Ada pun Islam adalah agama langit yang abadi, memiliki konsep persembahan kurban yang sempurna. Islam memasukkan dua nilai penting dalam ibadah kurban ini, yaitu nilai kemanusiaan berupa misi sosial dengan terkumpulnya makanan daging berlimpah untuk fakir mikin, dan nilai tauhid berupa pesan moral yang terkandung di dalam ibadah ini, yaitu menghilangkan cinta duniawi dan ketergantungan pada makhluk.
Nilai Tauhid
Ibadah kurban menjadi salah satu tolok ukur penting, bahwa untuk mendekatkan diri kepada-Nya mestilah diikuti dengan kebersihan tauhid. Pesan utama dari ibadah kurban adalah misi tauhid, yaitu semangat kemurnian hidup. Basis utama semangat kemurnian ini adalah pengakuan seorang hamba secara mutlak akan keesaan-Nya, yang tercermin dalam kalimat la ilaaha illa Allah (tiada tuhan selain Allah), dan menegasikan (menolak) segala otoritas serta hukum-hukum yang datangnya bukan dari Allah.
Meskipun kalimat syahadat tersebut kerapkali diucapkan, tetapi tidak jarang manusia ingkar atas ucapannya sendiri. Artinya, di samping menyembah Allah, manusia juga menuhankan sesuatu yang bukan Allah sebagai tuhannya. Di antara “sesuatu bukan tuhan” yang sering dipertuhankan manusia adalah hawa nafsu (QS. al-Furqon [25]: 43 dan QS. al-Jatsiyah [45]: 23) dan ketergantungan pada makhluk. Dalam praktiknya, penuhanan hawa nafsu itu berupa penurutan segala keinginan duniawi sehingga mengenyampingkan kepatuhannya kepada Allah SWT. Ada pun ketergantungan pada makhluk berupa menyandarkan hidup dan kehidupannya kepada selain Allah, baik itu uang, jabatan, manusia, lain dan sebagainya.
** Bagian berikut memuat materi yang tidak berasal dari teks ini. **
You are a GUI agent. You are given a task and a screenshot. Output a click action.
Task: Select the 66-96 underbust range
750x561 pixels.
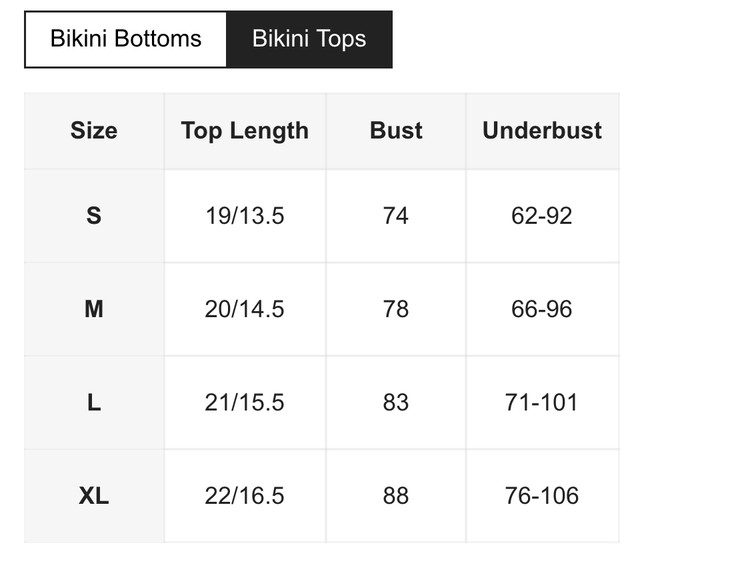542,309
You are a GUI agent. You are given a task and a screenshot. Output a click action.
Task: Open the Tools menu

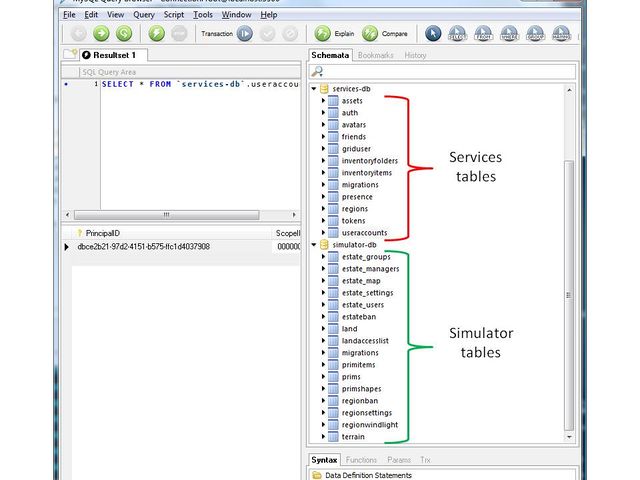point(202,15)
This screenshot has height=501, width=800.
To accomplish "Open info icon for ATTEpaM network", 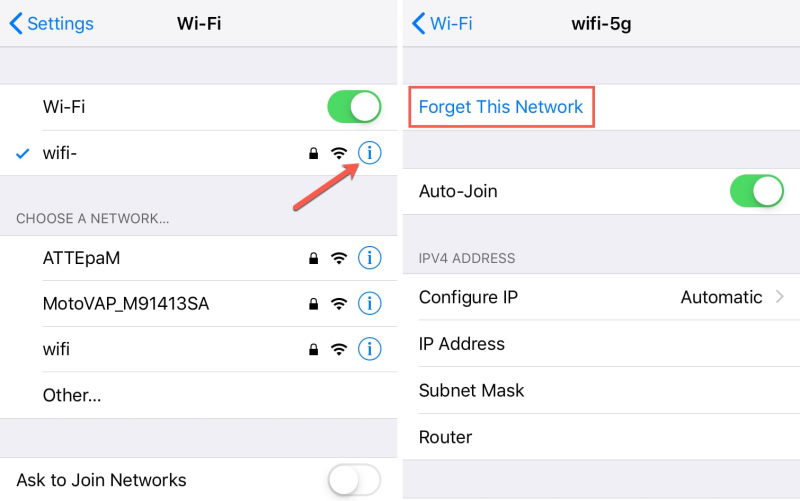I will click(369, 258).
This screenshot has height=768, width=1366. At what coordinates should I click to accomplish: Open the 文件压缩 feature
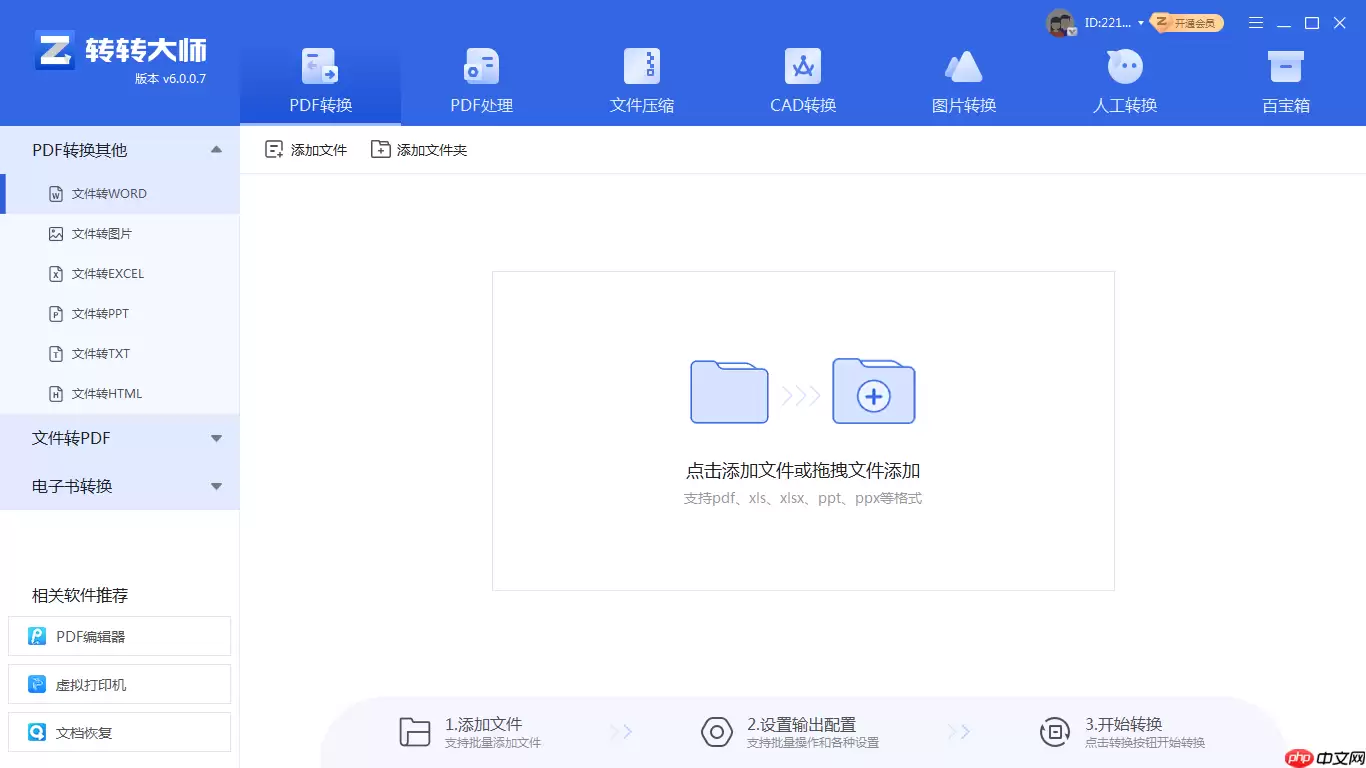pos(641,75)
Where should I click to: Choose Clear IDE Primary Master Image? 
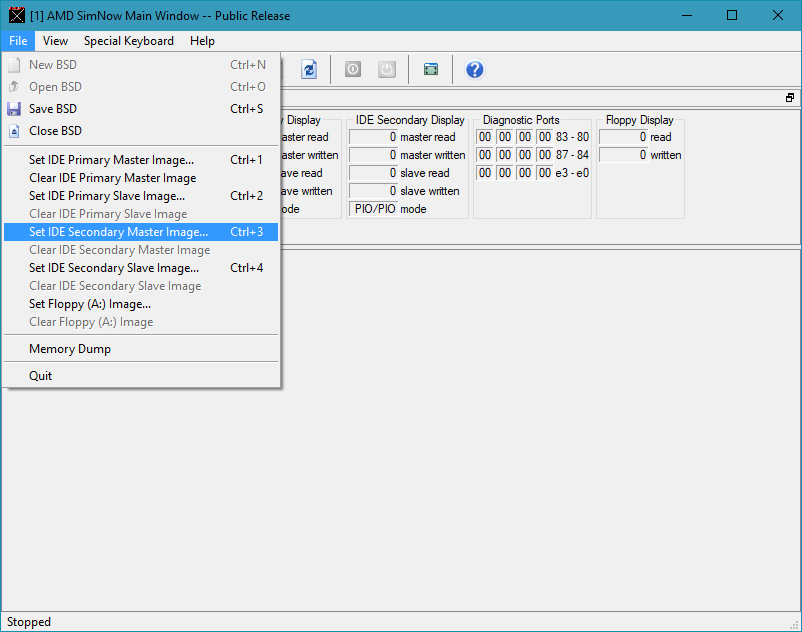point(112,178)
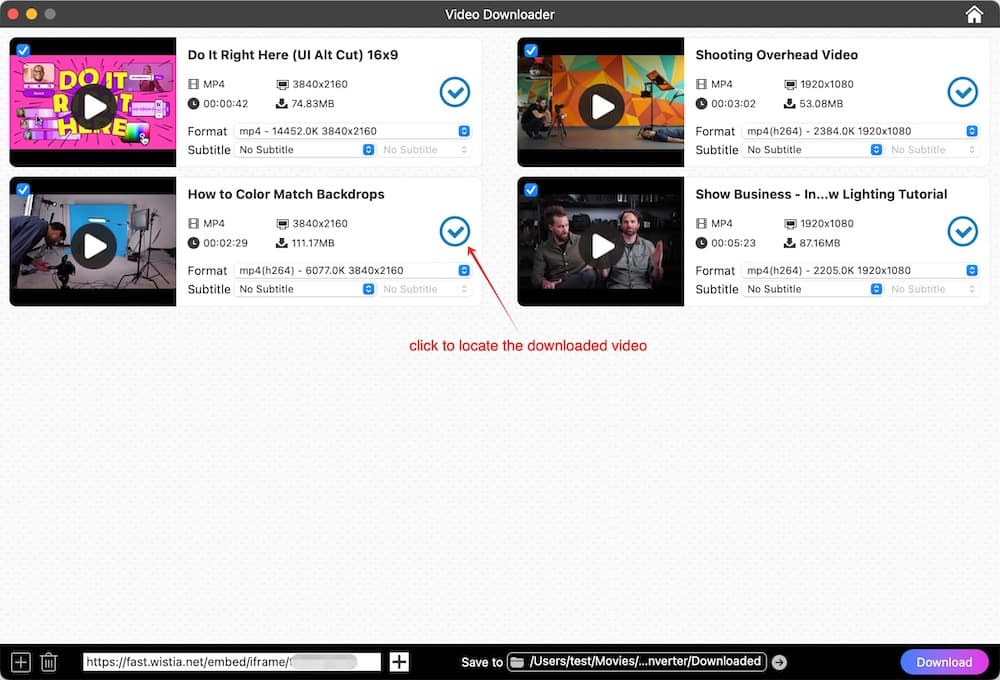Open the Format dropdown for Do It Right Here
The image size is (1000, 680).
[463, 130]
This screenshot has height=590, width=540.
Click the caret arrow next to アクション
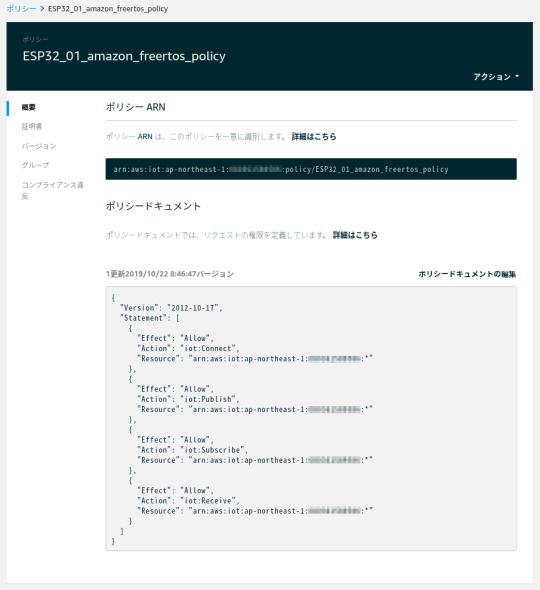517,76
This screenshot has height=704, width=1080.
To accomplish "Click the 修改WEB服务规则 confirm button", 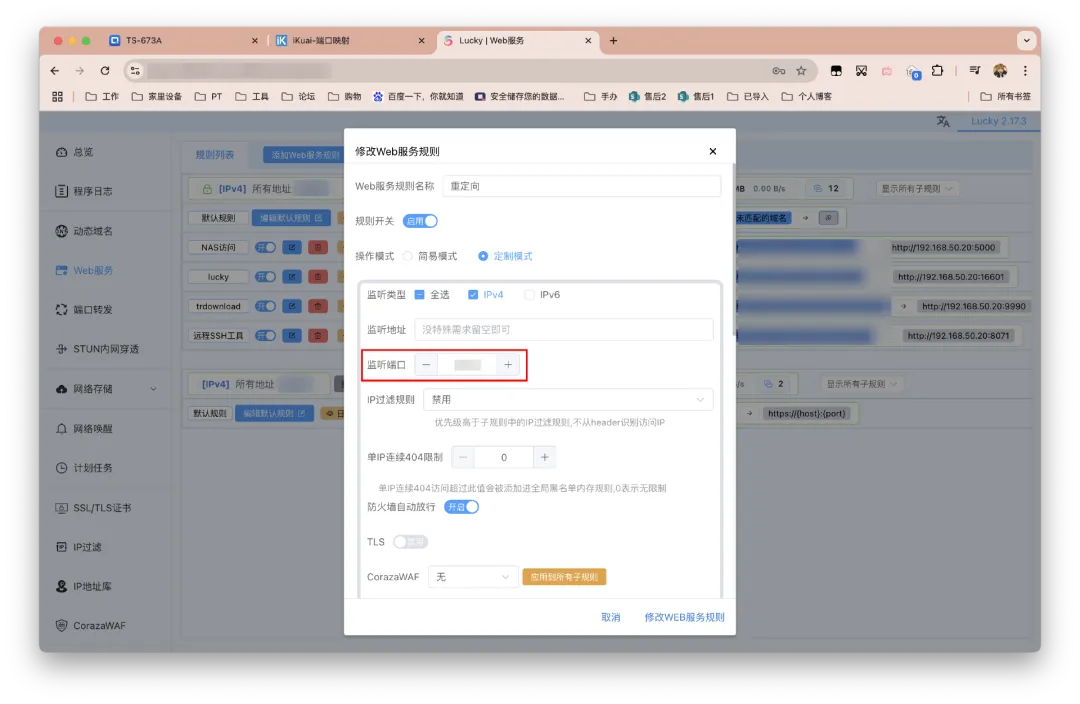I will pos(684,617).
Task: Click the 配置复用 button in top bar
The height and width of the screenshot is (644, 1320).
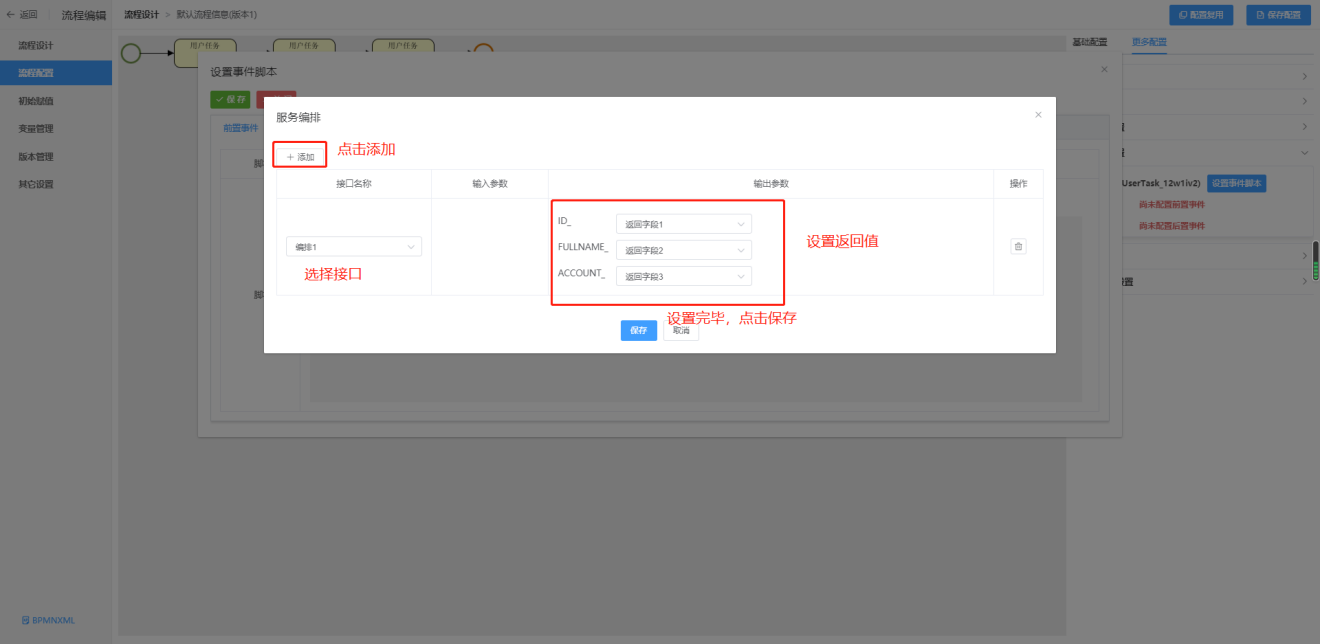Action: [x=1201, y=15]
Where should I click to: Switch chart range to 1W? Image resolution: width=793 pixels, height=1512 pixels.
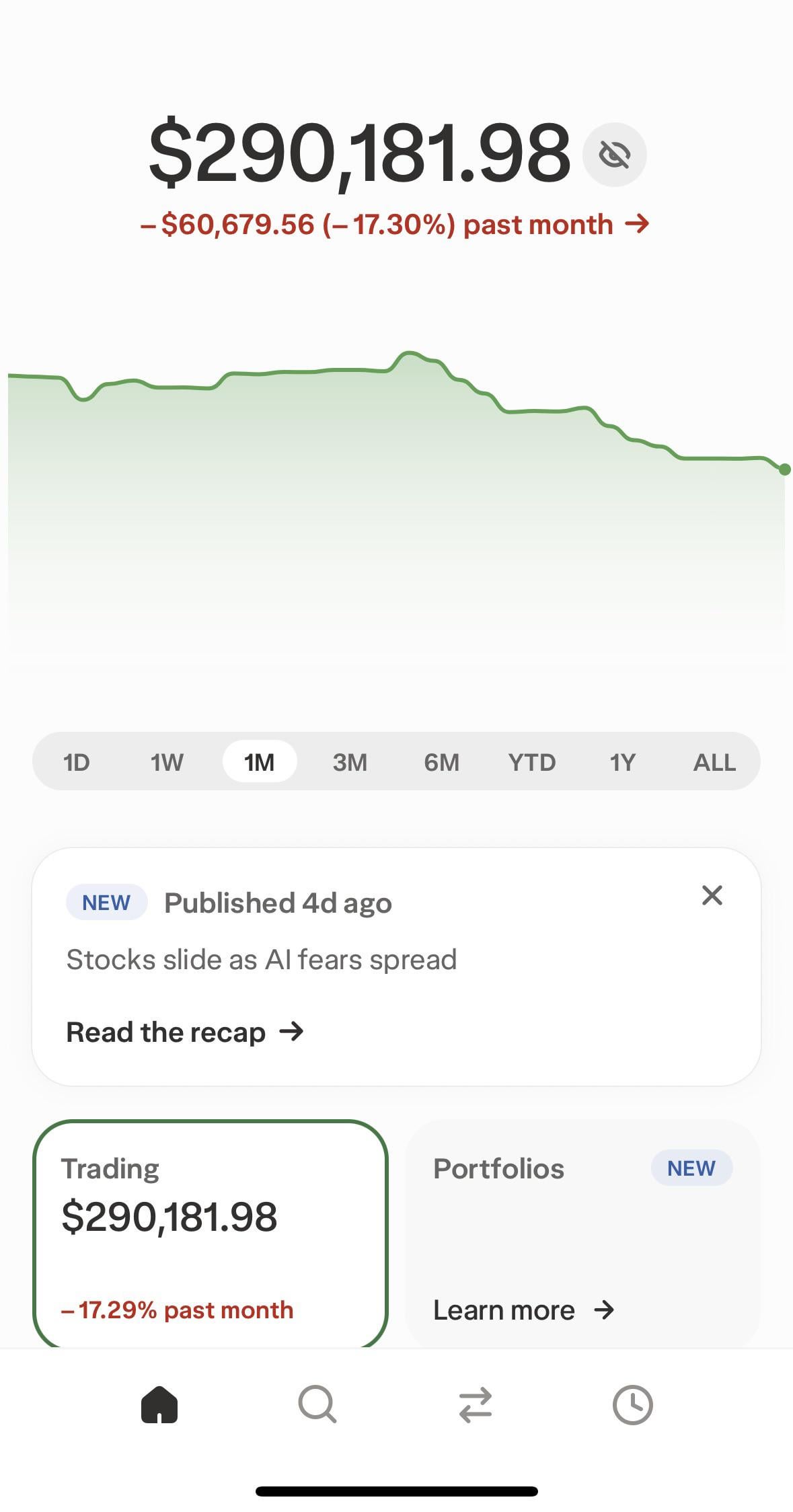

Pada saat pengucuran darah hewan kurban, sesungguhnya adalah pengikisan tuhan-tuhan palsu dari kepribadian manusia. Kurban adalah penyembelihan terhadap kesewenangan, keangkuhan, keserakahan, kerakusan, kezaliman, kebiadaban, kekurangajaran, atau kebinalan yang mewujud menjadi tuhan palsu pada diri manusia. Sebab, selama tuhan-tuhan palsu itu tidak “disembelih”, maka selama itu pula manusia tidak bisa dekat dengan Allah. Bagaimana bisa dekat, apabila manusia memiliki kepribadian ganda, yaitu di satu sisi merasa membutuhkan Allah, tetapi di sisi lain justru ia berkehendak menjadi Allah itu sendiri.
Pesan Kemanusiaan
Kurban mengajarkan pula bahwa pendekatan diri kepada Allah hendaknya ditempuh melalui pendekatan diri kepada sesama manusia, yaitu menyantuni dan memberdayakan kaum dhuafa. Pesan seperti ini sejalan dengan sabda Rasulullah saw, “Tidak termasuk orang yang beriman kepadaku, seseorang yang bisa tidur nyenyak dalam keadaan kenyang, sedangkan ia tahu bahwa tetangganya berbaring dalam keadaan lapar.” (HR. al-Bazar).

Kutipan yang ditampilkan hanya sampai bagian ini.